Repeat verbatim, and only, the lines of the data below, beginning at the line that contains "Task: Click the Undo arrow icon" and stopping after the line that contains "Image resolution: width=990".

=== SOURCE DATA ===

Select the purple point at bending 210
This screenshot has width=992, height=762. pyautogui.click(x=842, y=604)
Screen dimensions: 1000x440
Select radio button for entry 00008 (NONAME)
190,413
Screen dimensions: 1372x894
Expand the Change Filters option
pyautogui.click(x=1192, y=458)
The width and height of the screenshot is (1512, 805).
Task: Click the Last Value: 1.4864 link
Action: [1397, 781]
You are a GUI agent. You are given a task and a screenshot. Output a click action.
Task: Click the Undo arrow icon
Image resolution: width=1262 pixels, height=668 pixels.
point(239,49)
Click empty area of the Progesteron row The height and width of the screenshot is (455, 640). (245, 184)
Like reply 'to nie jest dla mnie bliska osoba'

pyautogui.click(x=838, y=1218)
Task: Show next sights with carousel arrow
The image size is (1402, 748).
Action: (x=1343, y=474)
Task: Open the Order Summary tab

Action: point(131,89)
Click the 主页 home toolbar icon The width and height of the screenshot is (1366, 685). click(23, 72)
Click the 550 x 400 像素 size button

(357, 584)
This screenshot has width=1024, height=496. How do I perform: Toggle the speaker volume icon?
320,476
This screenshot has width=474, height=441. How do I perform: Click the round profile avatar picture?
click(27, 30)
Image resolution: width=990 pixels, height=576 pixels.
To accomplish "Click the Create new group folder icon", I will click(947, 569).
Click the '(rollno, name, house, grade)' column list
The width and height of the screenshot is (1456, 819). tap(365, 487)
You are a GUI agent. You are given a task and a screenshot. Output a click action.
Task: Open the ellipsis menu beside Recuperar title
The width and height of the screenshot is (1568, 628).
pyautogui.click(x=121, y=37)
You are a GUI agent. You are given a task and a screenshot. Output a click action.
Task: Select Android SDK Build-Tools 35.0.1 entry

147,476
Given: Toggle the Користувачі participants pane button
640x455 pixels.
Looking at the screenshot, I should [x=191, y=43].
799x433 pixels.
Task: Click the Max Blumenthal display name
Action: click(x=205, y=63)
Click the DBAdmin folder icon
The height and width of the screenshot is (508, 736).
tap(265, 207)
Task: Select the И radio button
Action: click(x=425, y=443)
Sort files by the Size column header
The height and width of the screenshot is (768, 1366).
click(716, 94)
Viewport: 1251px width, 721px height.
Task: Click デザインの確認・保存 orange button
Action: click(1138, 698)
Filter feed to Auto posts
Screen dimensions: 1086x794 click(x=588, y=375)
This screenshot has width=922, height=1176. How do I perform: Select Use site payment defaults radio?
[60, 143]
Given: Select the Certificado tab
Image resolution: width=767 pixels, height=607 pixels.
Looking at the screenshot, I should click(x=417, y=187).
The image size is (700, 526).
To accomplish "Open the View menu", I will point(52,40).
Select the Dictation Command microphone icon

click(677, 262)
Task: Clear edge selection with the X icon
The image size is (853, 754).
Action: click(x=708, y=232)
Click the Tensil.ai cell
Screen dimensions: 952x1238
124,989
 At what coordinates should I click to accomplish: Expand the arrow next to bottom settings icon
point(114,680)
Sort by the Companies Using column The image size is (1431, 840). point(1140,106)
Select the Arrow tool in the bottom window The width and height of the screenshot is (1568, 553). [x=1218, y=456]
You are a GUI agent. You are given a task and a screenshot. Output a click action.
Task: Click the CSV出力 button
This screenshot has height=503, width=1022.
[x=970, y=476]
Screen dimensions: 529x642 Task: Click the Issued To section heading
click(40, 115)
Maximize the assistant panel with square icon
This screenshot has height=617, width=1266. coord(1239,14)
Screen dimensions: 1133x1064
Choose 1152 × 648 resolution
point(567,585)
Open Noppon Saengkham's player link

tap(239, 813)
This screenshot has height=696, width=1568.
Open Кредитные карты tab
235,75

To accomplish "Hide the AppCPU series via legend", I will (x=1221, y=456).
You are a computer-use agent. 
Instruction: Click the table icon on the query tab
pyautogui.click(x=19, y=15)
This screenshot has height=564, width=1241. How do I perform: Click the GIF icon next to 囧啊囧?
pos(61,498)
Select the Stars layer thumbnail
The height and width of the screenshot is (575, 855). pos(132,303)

===

● YOUR SOLUTION
Task: Click the Undo arrow icon
Image resolution: width=1262 pixels, height=668 pixels.
point(239,49)
Click empty area of the Progesteron row The height and width of the screenshot is (455, 640). (245, 184)
Like reply 'to nie jest dla mnie bliska osoba'

pyautogui.click(x=838, y=1218)
Task: Show next sights with carousel arrow
The image size is (1402, 748).
Action: (x=1343, y=474)
Task: Open the Order Summary tab

Action: point(131,89)
Click the 主页 home toolbar icon The width and height of the screenshot is (1366, 685). click(23, 72)
Click the 550 x 400 像素 size button

(357, 584)
This screenshot has width=1024, height=496. How do I perform: Toggle the speaker volume icon?
320,476
This screenshot has width=474, height=441. How do I perform: Click the round profile avatar picture?
click(27, 30)
Image resolution: width=990 pixels, height=576 pixels.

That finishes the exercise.